According to Polish literature scholar, Ewa Kujawa, dukaisms are "constructed coherently (with few exceptions) and logically [and] fit exactly into the free space that the Polish inflectional system leaves for it".

=== Declension ===

|  | Pronouns | Adjectives | Proper names |
|---|---|---|---|
| Nominative | onu | ładnu | Słowiński |
| Genitive | jenu / nu / nienu | ładnu | Słowińskienu |
| Dative | jewu / wu | ładnu | Słowińskienu |
| Accusative | jenu / nu / nienu | ładnu | Słowińskienu |
| Instrumental | num | ładnum | Słowińskum |
| Locative | num | ładnum | Słowińskum |
| Vocative | – | ładnu | Słowiński |

=== Conjugation ===

|  | Past tense | Future tense Imperfective | Subjunctive |
|---|---|---|---|
| 1 pers. | (z)robiłum | będę robiłu | (z)robiłubym |
| 2 pers. | (z)robiłuś | będziesz robiłu | (z)robiłubyś |
| 3 pers. | (z)robiłu | będzie robiłu | (z)robiłuby |

== Use ==
Example of the use of Dukaj's dukaisms in his novel (dukaisms bolded):

– Chciałuś powiedzieć – przerwał nu Zamoyski – powinniśmy byli tam dotrzeć. Samu twierdzisz, że po odcięciu od Plateau nie wiesz nawet, w którą stronę lecimy. Swoją drogą, zastanawiam się, jak to możliwe. Przecież chyba pamiętasz, gdzie celowałuś.
— Jacek Dukaj

Dukaisms are difficult to translate into some languages, such as English, which do not have grammatical gender.

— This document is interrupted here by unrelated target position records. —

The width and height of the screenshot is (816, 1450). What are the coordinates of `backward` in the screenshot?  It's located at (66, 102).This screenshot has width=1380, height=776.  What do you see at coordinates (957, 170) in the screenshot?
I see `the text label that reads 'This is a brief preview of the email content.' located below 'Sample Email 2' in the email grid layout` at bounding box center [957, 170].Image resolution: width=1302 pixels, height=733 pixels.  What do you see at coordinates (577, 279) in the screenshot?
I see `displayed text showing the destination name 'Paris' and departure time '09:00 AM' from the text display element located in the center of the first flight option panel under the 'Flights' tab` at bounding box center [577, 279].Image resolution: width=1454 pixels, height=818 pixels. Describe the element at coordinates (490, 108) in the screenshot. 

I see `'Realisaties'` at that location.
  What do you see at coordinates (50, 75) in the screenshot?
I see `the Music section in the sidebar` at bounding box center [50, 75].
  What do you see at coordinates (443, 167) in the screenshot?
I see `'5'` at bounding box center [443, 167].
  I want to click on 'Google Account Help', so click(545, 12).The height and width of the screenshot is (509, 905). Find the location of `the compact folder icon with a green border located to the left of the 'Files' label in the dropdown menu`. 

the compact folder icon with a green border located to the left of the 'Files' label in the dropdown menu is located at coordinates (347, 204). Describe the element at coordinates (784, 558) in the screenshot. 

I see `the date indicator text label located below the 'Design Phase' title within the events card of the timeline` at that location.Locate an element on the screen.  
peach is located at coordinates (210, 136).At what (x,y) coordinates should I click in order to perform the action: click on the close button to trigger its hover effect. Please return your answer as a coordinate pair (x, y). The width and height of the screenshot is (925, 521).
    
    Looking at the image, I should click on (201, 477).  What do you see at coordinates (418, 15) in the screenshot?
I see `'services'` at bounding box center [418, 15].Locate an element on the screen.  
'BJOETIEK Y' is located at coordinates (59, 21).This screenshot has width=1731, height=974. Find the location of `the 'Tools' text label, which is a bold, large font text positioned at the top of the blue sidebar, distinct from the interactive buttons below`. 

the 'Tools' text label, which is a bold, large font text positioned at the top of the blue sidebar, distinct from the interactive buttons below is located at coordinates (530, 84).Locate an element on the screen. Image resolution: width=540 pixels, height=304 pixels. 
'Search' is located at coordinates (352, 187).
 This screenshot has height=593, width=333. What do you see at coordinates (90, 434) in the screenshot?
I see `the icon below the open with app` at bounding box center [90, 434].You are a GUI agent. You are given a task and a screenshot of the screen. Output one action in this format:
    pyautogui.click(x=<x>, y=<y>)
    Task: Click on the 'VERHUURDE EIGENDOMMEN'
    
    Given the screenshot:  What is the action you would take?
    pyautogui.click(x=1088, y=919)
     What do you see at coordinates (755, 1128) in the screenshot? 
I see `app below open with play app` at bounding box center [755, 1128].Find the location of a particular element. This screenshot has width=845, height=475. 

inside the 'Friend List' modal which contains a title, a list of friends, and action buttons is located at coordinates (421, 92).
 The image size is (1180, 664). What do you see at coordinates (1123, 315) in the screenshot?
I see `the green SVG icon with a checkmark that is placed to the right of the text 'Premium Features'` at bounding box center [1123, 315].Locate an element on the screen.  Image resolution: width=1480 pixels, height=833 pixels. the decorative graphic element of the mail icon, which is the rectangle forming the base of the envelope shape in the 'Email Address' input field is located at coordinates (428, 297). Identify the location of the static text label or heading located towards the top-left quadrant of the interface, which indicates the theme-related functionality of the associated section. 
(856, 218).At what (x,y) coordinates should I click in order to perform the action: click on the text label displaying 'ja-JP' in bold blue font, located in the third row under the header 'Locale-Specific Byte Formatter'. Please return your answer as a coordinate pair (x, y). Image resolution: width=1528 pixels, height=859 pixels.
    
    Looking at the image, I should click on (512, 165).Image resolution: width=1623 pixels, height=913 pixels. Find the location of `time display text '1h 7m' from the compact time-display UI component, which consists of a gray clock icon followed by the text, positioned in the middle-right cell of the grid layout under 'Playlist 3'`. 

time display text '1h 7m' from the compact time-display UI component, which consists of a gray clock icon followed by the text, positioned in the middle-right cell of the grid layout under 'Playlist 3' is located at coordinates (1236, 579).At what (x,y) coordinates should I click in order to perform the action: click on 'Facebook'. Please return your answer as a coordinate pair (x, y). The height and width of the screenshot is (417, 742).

The first professional use of dukaisms outside of the novel includes the Polish localization of video games Apex Legends (2019) and Bugsnax (2020). In the case of Apex Legend, dukaisms were used for the character Bloodhound. In the case of Bugsnax, translator Ola Lubińska decided to use them in the context of the non-binary creature Floofty. Dukaisms were also used for the Polish subtitles of the documentary Seahorse (2019) and in the translation of the comic Gender Queer (2019, Polish edition 2021).

They are also used in the Polish translation of the Martha Wells' Murderbot Diaries series. The title character and narrator, who is a genderless construct of man and machine, uses a neuter form, but another character in that novel, whose gender is non-binary, uses dukaisms.